Nominated by recently retired SUNY Cortland Director of Athletics Dr. Joan Sitterly, Dunwoody was a starter and four-year participant on the College’s women’s gymnastics team under Coach Antoinette “Toni” Tiburzi and women’s tennis team under Coach Sylvia Stokes.

“They were just great role models, great people,” Dunwoody recalled about Tiburzi and Stokes. “They’re ‘people’ people. They just made sports fun. I will always fondly remember Cortland because it was a positive experience for me. I have been blessed to have lots of positive experiences. The encouragement I got from the faculty there, the friends that I made there, made my whole college experience a positive one.”

When Dunwoody began her military career, women had yet to be admitted to West Point.  Her brother, father, grandfather and great-grandfather all attended the U.S. Military Academy, a family history that stretches to 1866.  Dunwoody’s father, a career Army officer, was a veteran of World War II and Korea and served in Vietnam during her college career.

In 1992 Dunwoody became the first woman to command a battalion in the 82nd Airborne Division.  She was the first female general at Fort Bragg, N.C., and the first woman to lead the Combined Arms Support Command at Fort Lee, Va.

Dunwoody was deployed to Saudi Arabia for Operation Desert Storm as a division parachute officer for the 407th Supply and Transportation Battalion, 82nd Airborne Division.  She served as the 1st Corps Support Command Commander in the deployment of the Logistics Task Force in support of Operation Enduring Freedom.
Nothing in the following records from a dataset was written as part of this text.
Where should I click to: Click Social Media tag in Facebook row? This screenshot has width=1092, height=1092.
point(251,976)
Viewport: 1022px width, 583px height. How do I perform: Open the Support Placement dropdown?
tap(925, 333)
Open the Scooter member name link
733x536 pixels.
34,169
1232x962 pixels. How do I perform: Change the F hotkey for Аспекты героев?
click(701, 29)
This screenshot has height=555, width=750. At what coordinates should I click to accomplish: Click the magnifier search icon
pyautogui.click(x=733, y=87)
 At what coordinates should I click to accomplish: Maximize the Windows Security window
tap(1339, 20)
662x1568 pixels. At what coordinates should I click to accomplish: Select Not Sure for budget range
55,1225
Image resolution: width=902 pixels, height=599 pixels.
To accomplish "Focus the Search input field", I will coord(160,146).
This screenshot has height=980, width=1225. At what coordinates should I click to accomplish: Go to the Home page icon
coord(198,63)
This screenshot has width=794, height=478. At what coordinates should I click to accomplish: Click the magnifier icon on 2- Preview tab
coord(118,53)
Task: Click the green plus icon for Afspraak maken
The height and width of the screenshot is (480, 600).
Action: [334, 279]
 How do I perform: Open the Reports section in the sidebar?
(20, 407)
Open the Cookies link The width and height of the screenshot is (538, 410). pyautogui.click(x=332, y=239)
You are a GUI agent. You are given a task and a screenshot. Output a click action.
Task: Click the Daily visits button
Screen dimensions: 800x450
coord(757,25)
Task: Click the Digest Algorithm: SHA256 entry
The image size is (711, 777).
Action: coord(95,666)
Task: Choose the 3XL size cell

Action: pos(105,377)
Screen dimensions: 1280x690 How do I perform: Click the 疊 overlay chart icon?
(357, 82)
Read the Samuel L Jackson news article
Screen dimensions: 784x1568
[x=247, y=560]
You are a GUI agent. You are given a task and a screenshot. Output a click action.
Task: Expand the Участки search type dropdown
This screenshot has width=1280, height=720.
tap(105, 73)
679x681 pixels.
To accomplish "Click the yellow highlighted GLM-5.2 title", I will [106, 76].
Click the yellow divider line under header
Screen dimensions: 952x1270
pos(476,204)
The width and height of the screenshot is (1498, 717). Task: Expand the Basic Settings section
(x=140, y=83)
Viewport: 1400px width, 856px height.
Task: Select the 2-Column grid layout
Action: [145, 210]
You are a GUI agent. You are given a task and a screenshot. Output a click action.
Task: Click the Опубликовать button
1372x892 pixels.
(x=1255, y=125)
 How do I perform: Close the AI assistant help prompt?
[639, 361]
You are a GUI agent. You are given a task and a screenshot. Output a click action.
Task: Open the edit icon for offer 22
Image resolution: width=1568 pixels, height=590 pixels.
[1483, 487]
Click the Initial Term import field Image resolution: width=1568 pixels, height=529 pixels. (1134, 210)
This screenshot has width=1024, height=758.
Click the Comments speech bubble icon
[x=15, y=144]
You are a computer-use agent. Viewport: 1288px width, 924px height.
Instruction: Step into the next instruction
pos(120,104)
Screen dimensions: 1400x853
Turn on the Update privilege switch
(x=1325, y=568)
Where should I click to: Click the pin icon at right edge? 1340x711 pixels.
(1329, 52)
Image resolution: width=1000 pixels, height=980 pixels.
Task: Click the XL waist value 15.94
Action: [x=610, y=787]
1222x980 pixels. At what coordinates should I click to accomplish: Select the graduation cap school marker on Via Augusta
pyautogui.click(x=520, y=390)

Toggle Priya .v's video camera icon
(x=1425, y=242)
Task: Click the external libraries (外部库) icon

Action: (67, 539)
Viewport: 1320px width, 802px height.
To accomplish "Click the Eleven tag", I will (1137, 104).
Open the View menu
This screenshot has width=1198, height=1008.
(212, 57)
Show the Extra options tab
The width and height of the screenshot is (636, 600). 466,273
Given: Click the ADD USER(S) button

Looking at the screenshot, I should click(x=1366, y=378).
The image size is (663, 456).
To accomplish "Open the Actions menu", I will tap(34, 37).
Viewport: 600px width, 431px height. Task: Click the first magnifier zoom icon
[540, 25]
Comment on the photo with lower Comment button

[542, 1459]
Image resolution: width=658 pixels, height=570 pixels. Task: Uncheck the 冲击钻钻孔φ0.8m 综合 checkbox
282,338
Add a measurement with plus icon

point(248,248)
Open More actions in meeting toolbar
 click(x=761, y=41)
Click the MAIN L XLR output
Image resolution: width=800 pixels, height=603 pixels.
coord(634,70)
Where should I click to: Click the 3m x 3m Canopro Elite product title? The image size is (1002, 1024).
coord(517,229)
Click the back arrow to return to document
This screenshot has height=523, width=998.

Dunwoody was promoted to the rank of four-star general in a ceremony at the Pentagon in 2008. Marking the occasion, U.S. Secretary of Defense Robert Gates said, “History will no doubt take note of her achievement in breaking through this final brass ceiling to pin on a fourth star, but she would rather be known and remembered, first and foremost, as a U.S. Army Soldier.”

In a briefing to the press after the ceremony Dunwoody remarked, “I never grew up in an environment where I even heard of the words ‘glass ceiling.’  You could always be anything you wanted to be if you worked hard, and so I never felt constrained.  I never felt like there were limitations on what I could do.”

Dunwoody remains a proponent of an active lifestyle and enjoys running with her husband, retired Air Force Col. Craig Brotchie, and their springer spaniel, Barney.